PROBLEM DESCRIPTION: Pull every line holding the word "computer" out of the data and copy it.

[Start of section]

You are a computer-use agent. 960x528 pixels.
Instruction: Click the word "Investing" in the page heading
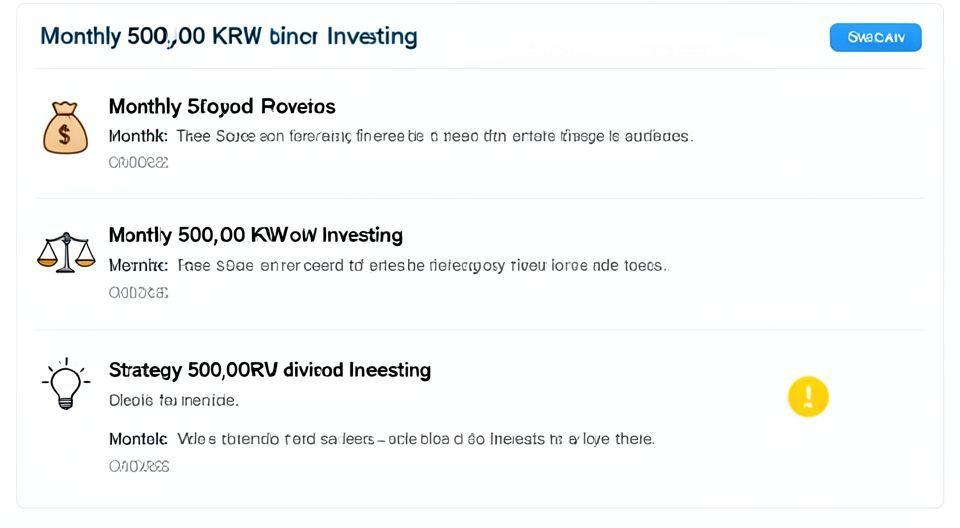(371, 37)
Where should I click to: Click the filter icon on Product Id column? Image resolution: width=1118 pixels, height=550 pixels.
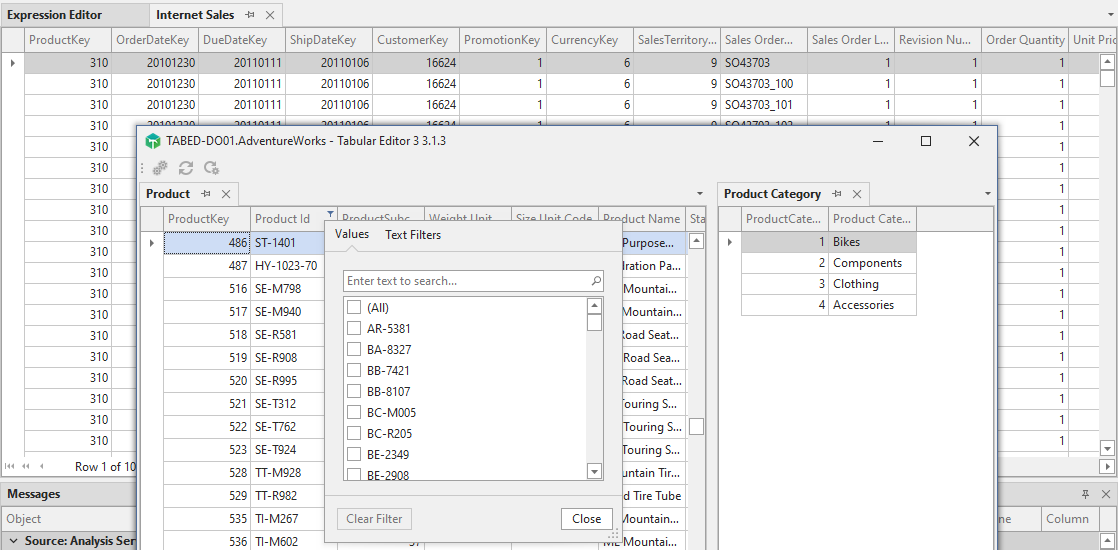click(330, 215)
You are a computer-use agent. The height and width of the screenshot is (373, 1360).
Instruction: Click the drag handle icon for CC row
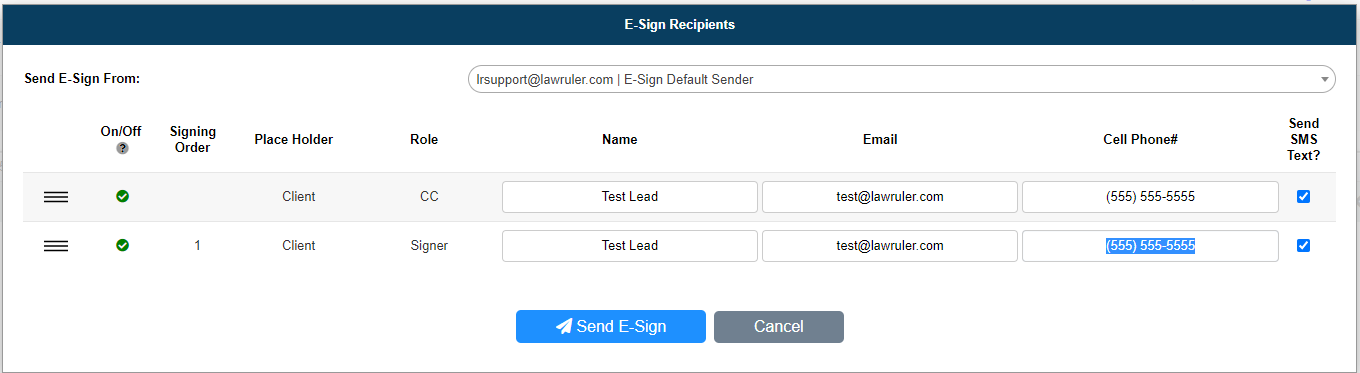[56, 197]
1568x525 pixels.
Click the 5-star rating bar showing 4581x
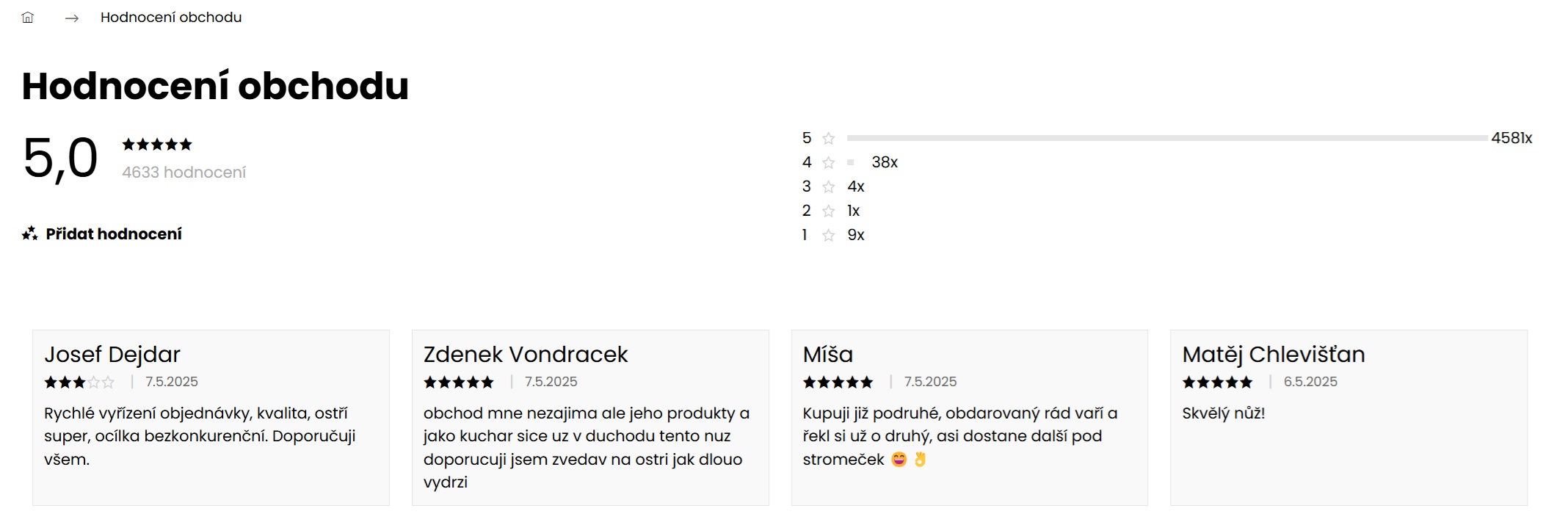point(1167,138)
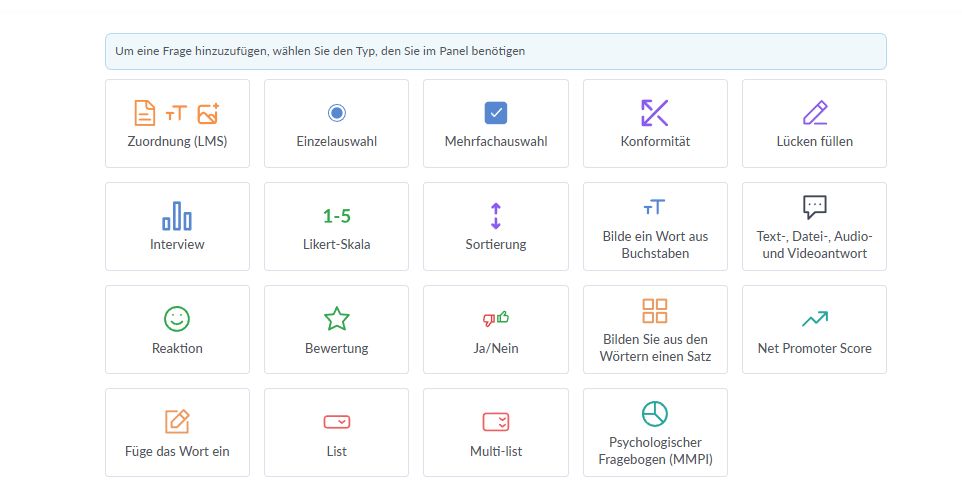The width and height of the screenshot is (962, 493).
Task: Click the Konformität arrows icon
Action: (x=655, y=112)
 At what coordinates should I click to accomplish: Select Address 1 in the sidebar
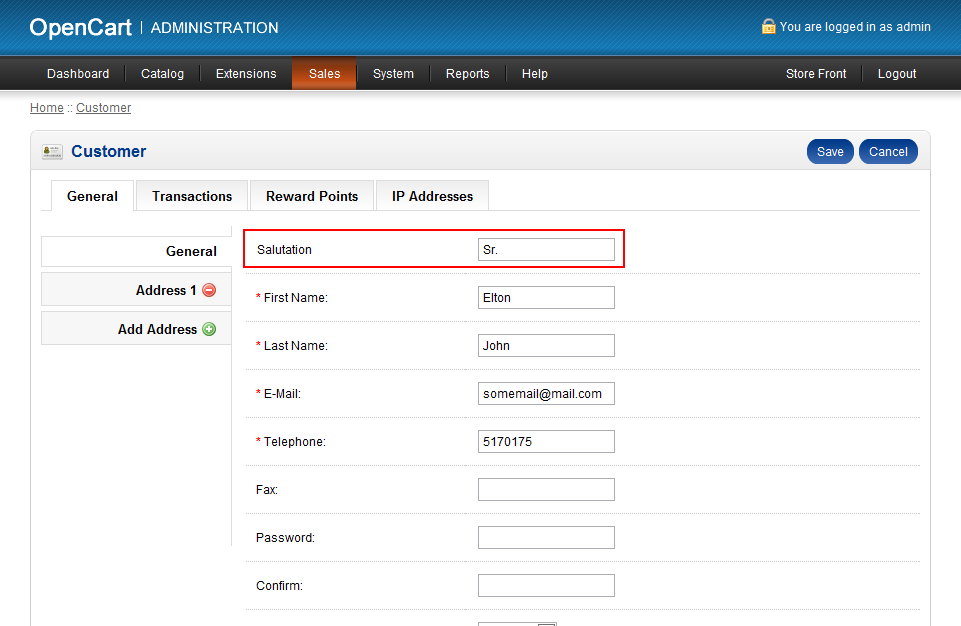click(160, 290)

[End of section]

RESULT OF THIS EXERCISE:
You are a computer-use agent. 960x528 pixels.
You are a computer-use agent. The height and width of the screenshot is (373, 1360).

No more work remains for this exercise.